Sunday, September 21, 2008

It has begun!!!

Today after coming home from a campout I went to this weekend I checked my email, and right there in my inbox was my first secondary application!!! Due to extreme craziness in my life over the past few weeks including temporarily living as a homeless person (Dan, you have officially received at least 1000 points in heaven for sheltering the homeless) and then moving into an absolute pig sty once the crazy lady and her cats finally moved out and starting a new job on top of all of it all...I just barely turned in my primary application Friday morning. (It was going to be in Thursday night, but I was so tired that I fell asleep face-down on my computer while doing the final edits on my last essay).

Anyway, I wasn't expecting to hear from schools until mid-week at the earliest, but to my surprise they have already started rolling in, and I'm hoping they'll keep coming, then be followed by interview offers, then (cross my fingers) acceptance letters. I've been so tied up and worried about everything that it is kind of exciting to be at this point now, and to really be doing it.

If I'm going to be perfectly honest, I think one reason why I initially delayed turning my application in was because it finally hit me around the middle of the summer the full extent of what I was committing to. Other than making a huge time commitment for the actual schooling, getting this degree means committing myself to a lifestyle that is difficult and time-consuming with the potential to be completely heart-breaking at times and exhilerating at others. And that commitment is incredibly scary, no matter how certain I am that this is something I'm supposed to do with my life.

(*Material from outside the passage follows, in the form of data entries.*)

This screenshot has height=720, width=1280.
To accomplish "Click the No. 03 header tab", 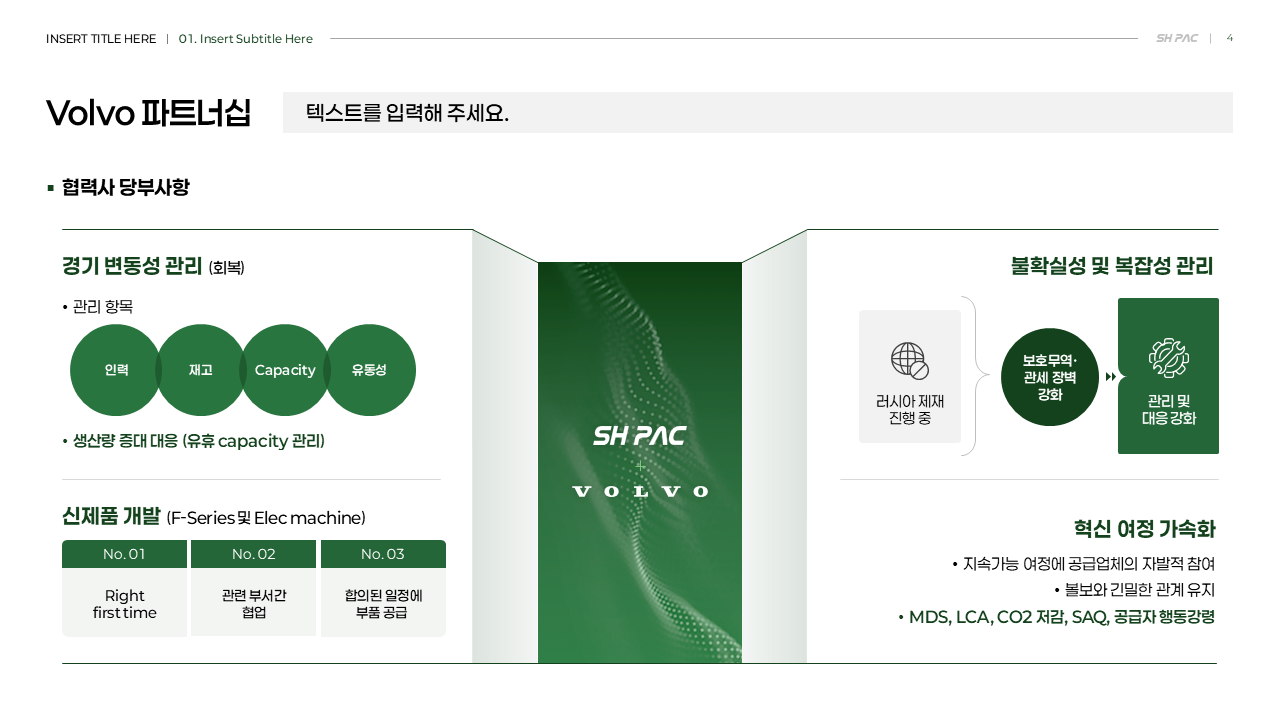I will 383,554.
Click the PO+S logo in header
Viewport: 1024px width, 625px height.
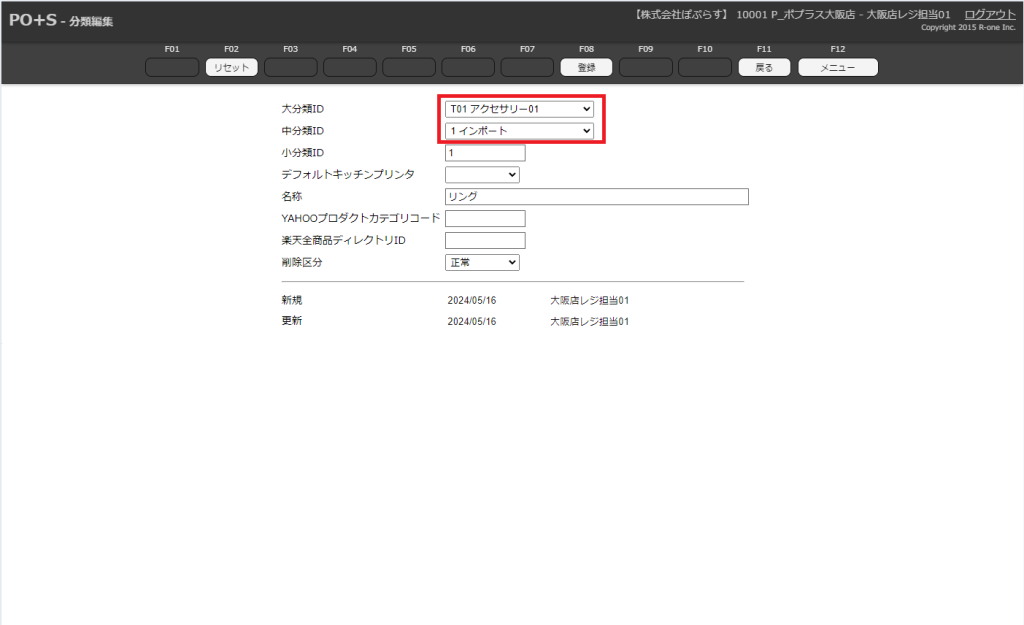(32, 20)
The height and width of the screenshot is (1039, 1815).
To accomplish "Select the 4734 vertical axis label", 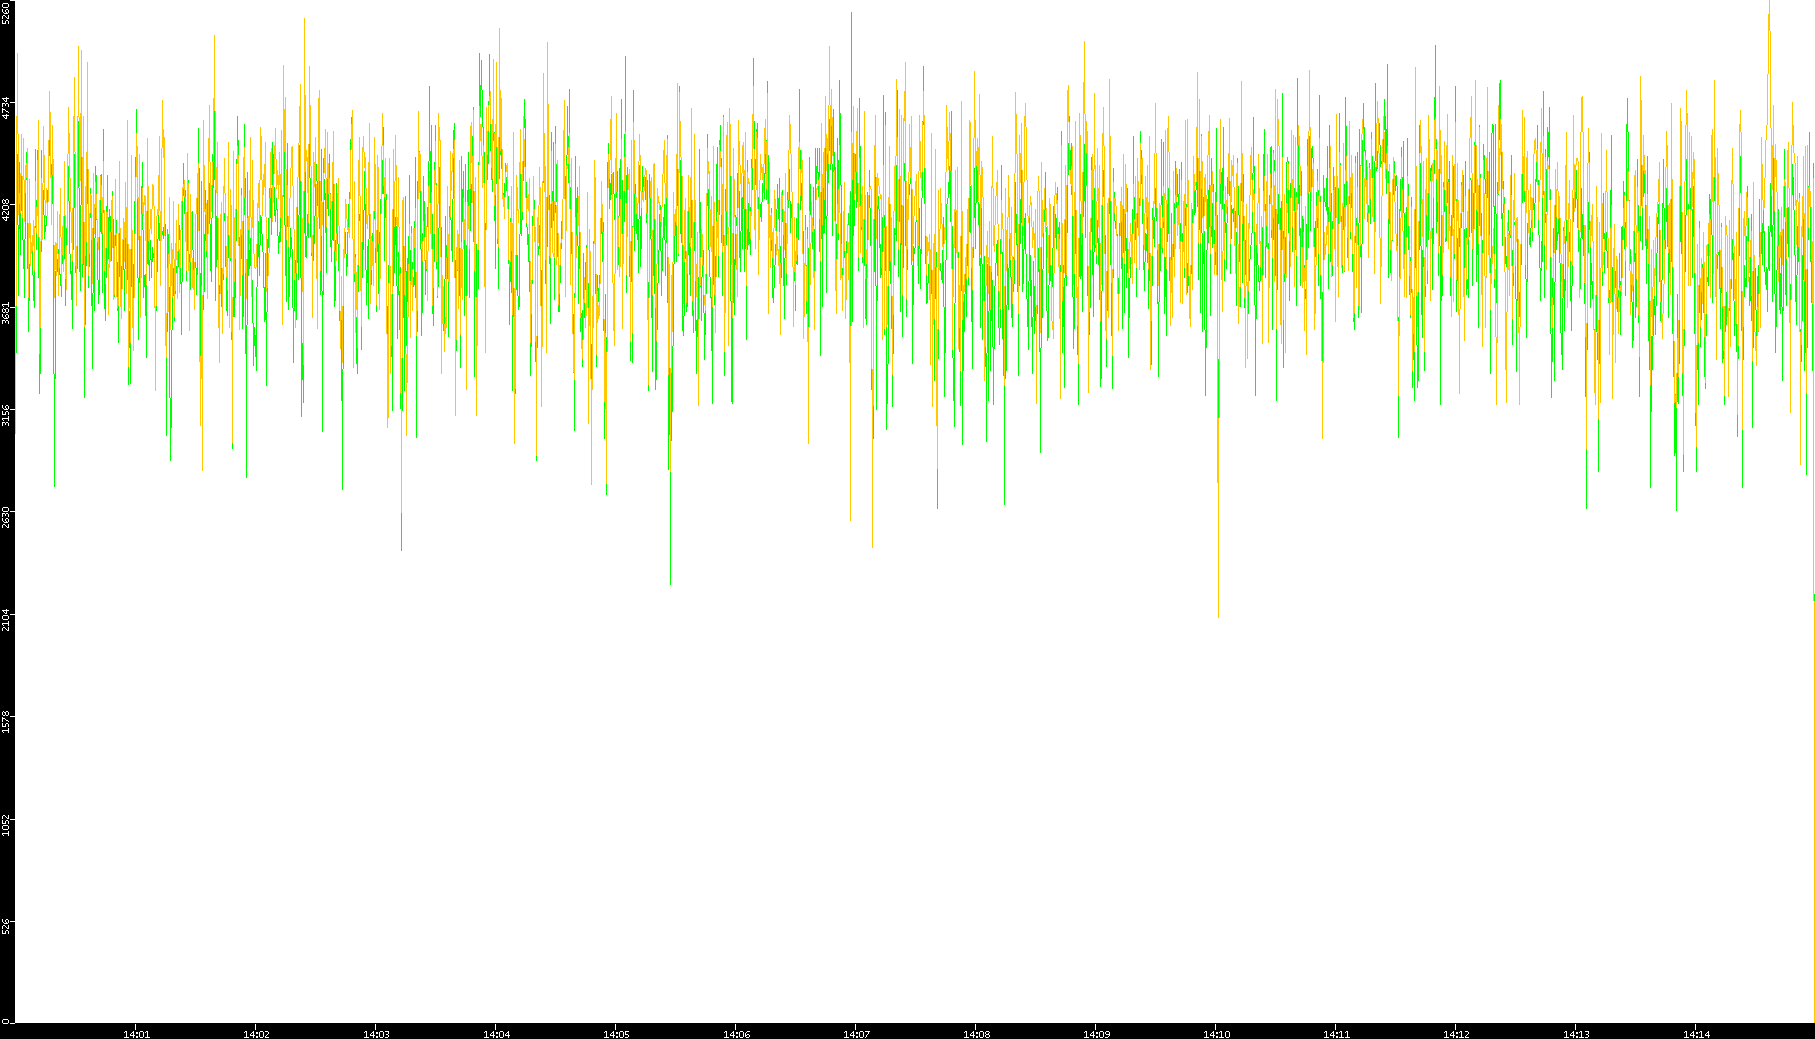I will point(7,108).
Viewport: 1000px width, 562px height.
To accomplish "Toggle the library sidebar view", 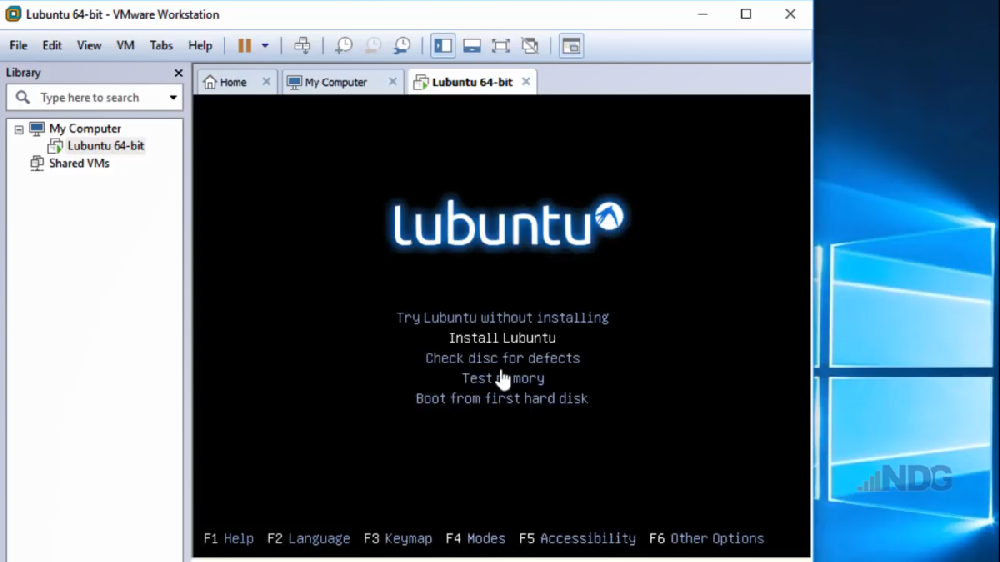I will pos(443,46).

And what's even scarier is that I've realized that it is entirely my choice, and I'm the one who is going to be living with the consequences of that choice, good or bad. I could choose a life and career that is much easier, much more lucritive, and much more relaxing, but I would miss out on the opportunites that lie ahead of me to succor those in need of succor, and find answers for those whose lives are in my hands. Needless to say, these and other similar thoughts have given me cause to pause this summer and really think about what it means for me to do this, and what I want for my life, and most importantly, what Heavenly Father wants for me. As I'm pretty sure I've mentioned multiple times before, I don't know how everything is going to work out, and having faith can be really frightning, but I'm trying my hardest to walk toward this decision with faith that the Lord knows what He's doing with my life much better than I do. So, we'll see what the coming months bring, but regardless of what may happen I just hope I have enough courage to keep Him at the helm.

1 comment:

Staci said...

You are an amazing person. I can never figure out how you do it all. It seems like stuff is always happening to you, but you always remain positive and you always no how to have fun! I'm way excited for you!